Few words were said about MassFX - PhysX SDK based physics simulation solution, introduced in 3ds Max 2012.
We introduced MassFX and mRigids (based on PhysX and our partnership with Nvidia) in 3ds Max 2012. It was a start on our march to a more unified dynamics experience. We’ve continued that effort with Nvidia and we think you’ll be pretty pleased with the results in general. We’re not done, but definite progress in the right direction, we hope you’re pleased with it.
“Results” will include, at least, the addition of mCloth module for cloth simulation (as revealed at SIGGRAPH 11) and forcefields functionality through standart Force objects (as you can notice from a “teaser” video below).

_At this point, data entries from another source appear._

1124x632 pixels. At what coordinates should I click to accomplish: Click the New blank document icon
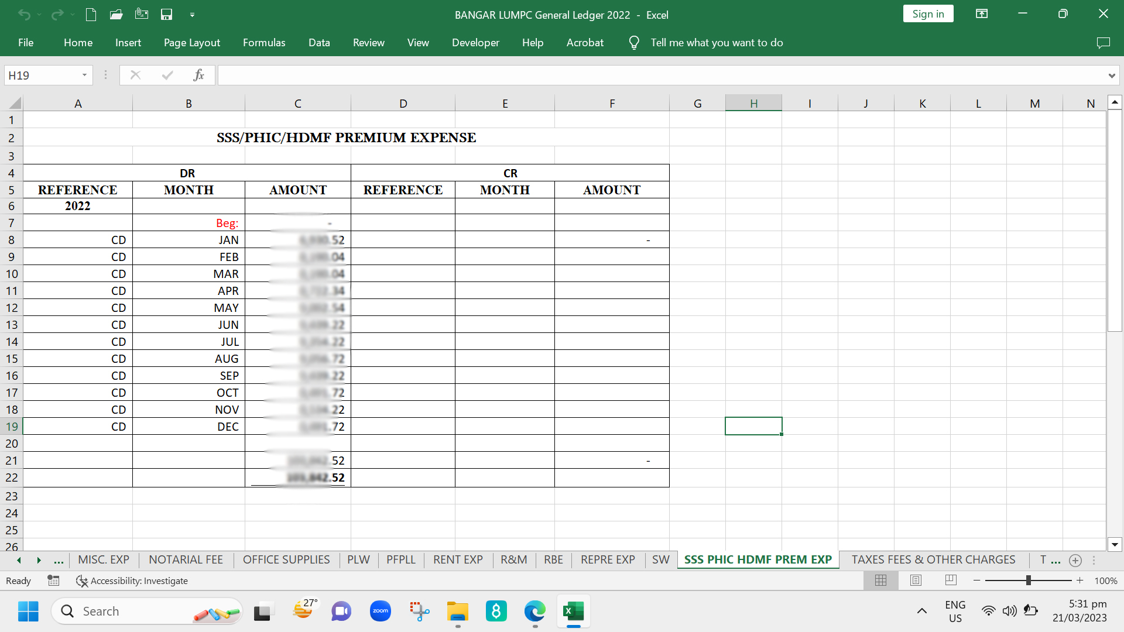(91, 15)
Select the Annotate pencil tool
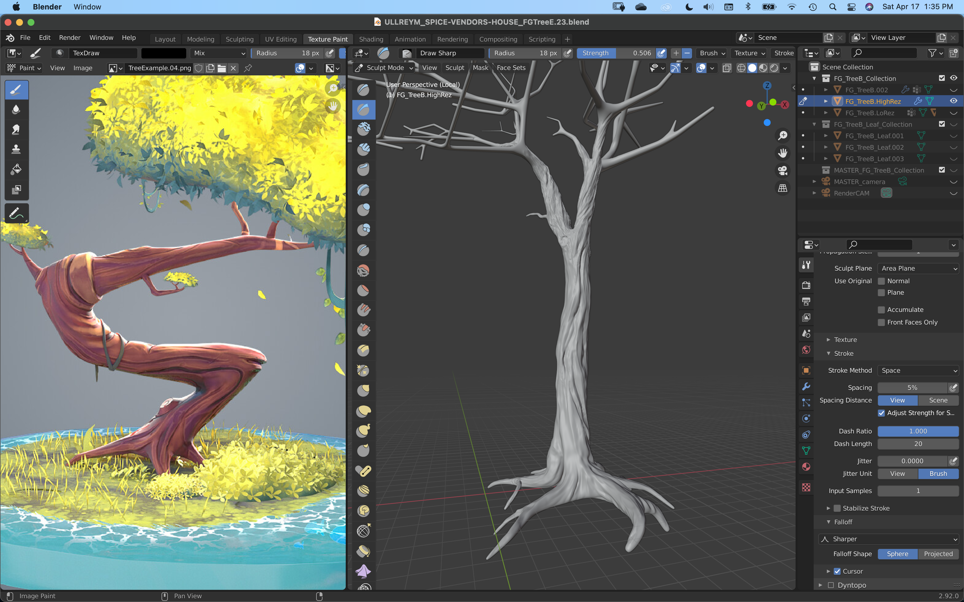964x602 pixels. pyautogui.click(x=16, y=213)
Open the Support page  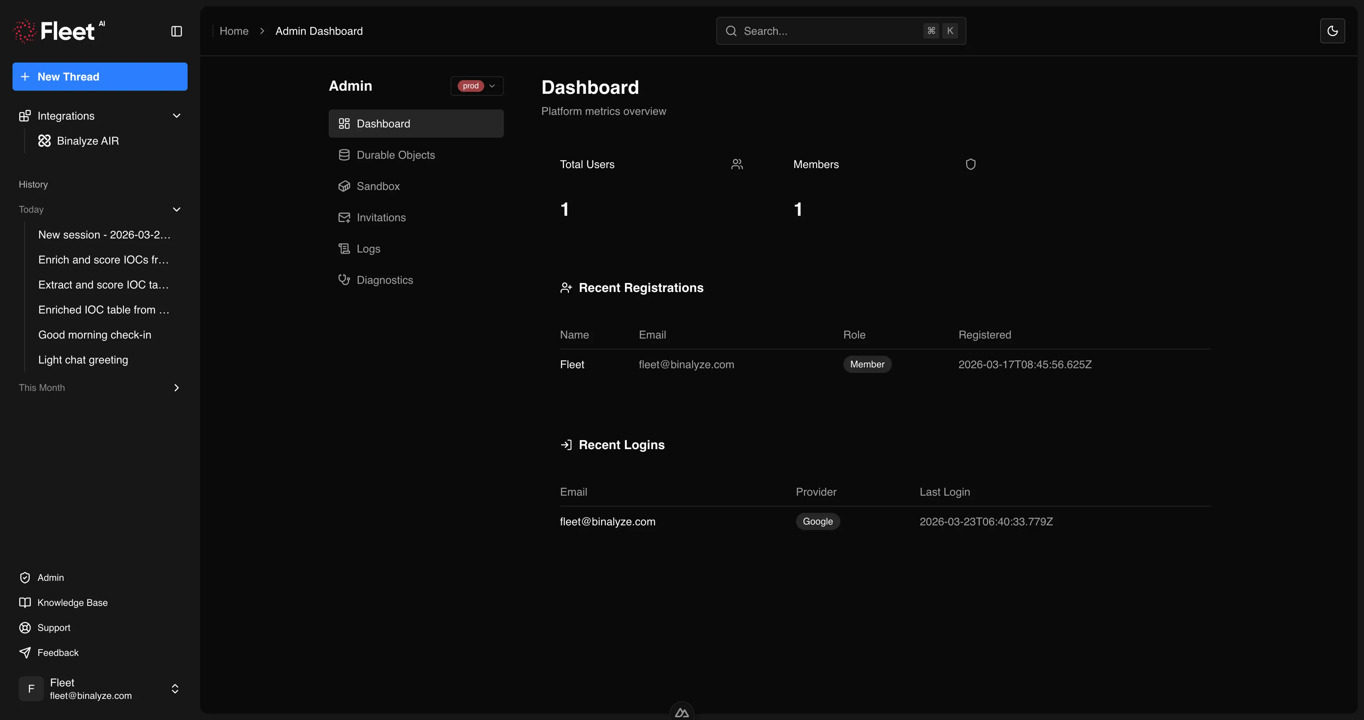click(53, 627)
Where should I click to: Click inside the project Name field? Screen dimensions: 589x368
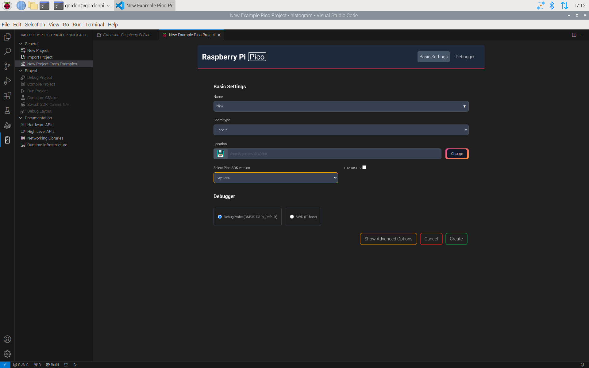pyautogui.click(x=307, y=106)
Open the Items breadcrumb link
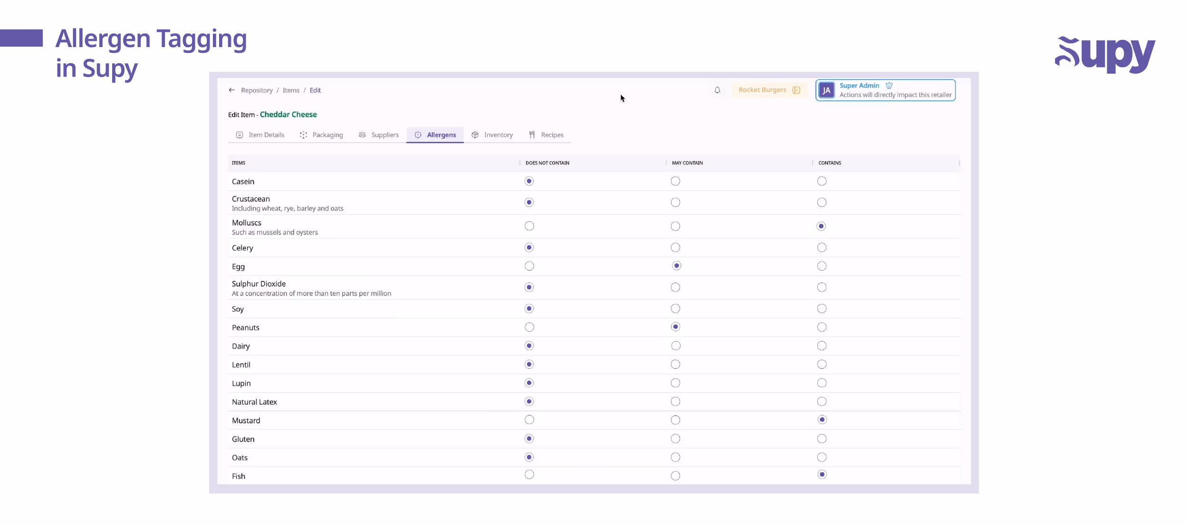The width and height of the screenshot is (1188, 525). [291, 90]
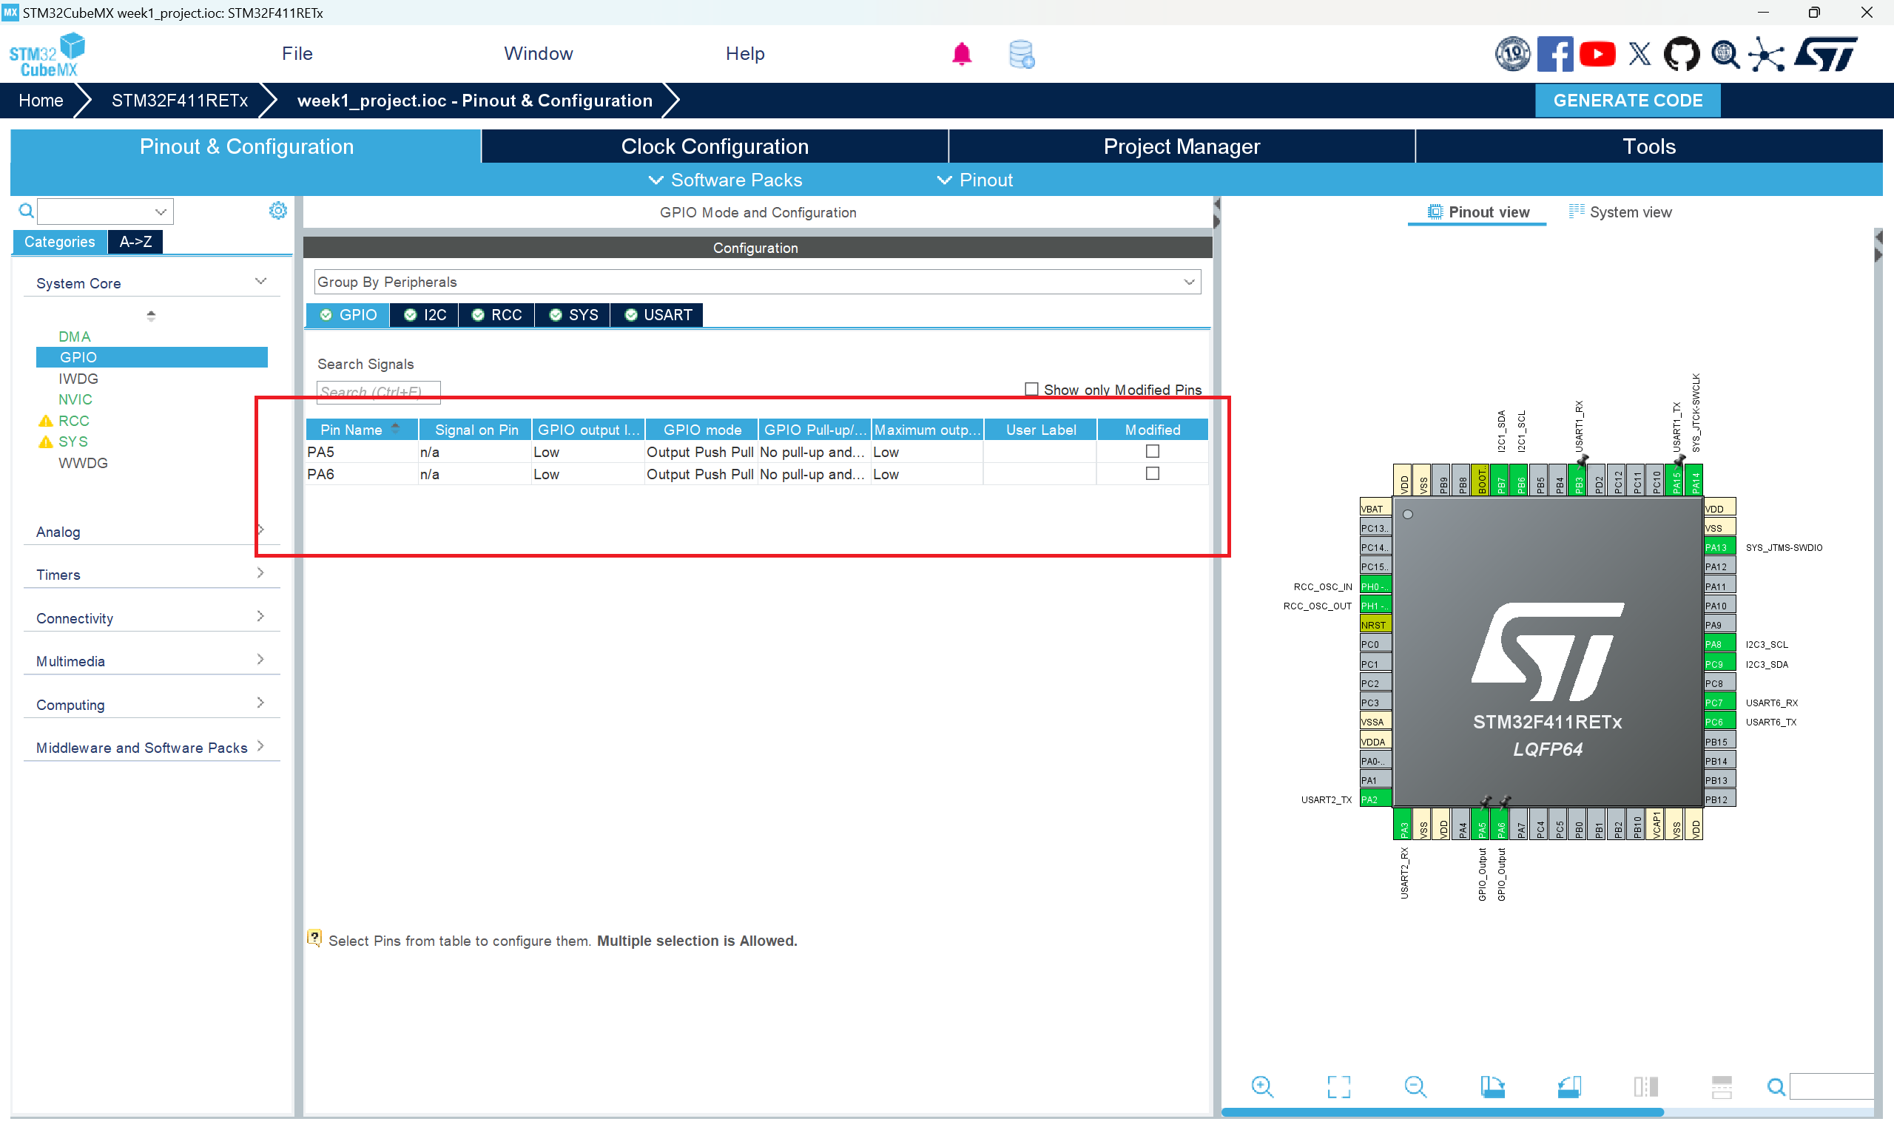Image resolution: width=1894 pixels, height=1130 pixels.
Task: Open the Group By Peripherals dropdown
Action: coord(757,282)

Update: official description for the video:
This scene is a MassFX simulation that includes mRigids (using a new concave meshes option), mCloth objects, breakable Constraints, and mCloth tearable cloth. A lot of the scene geometry (all the stacks of logs) were stacked running separate simulations, just to get a nice realistic distribution, and then baked into their final positions.
The highlight of the simulation is the use of standard Max forces. The forces used include a spherical Gravity, two PBombs, and a Vortex field. These affect the rigid bodies, and mCloth, which not only reacts to the forces, but is also capable of respecting pinned verts and tearing under the influence of the force.
More tighter integration with Particle Flow was also announced.
As part of MassFX, it was clear we had to do something about Particle Flow and making sure it is on a trajectory to support our unified story. I can now say that we recently formalized a multi-year relationship with Oleg (creator of Particle Flow) so that he can be much more involved in our roadmap.
To set expectations, don’t expect immediate results in the coming year and you shouldn’t be discouraged. This is definitely a longer-term effort and Oleg will continue to offer his solutions via his channel for a long time to come. We’ll announce more at the appropriate time. My point in mentioning this is that we see particle flow in particular as an area of investment and research.
Having something like PFlow Box #2 (which is also using PhysX SDK) as a basic feature of MassFX system would be nice.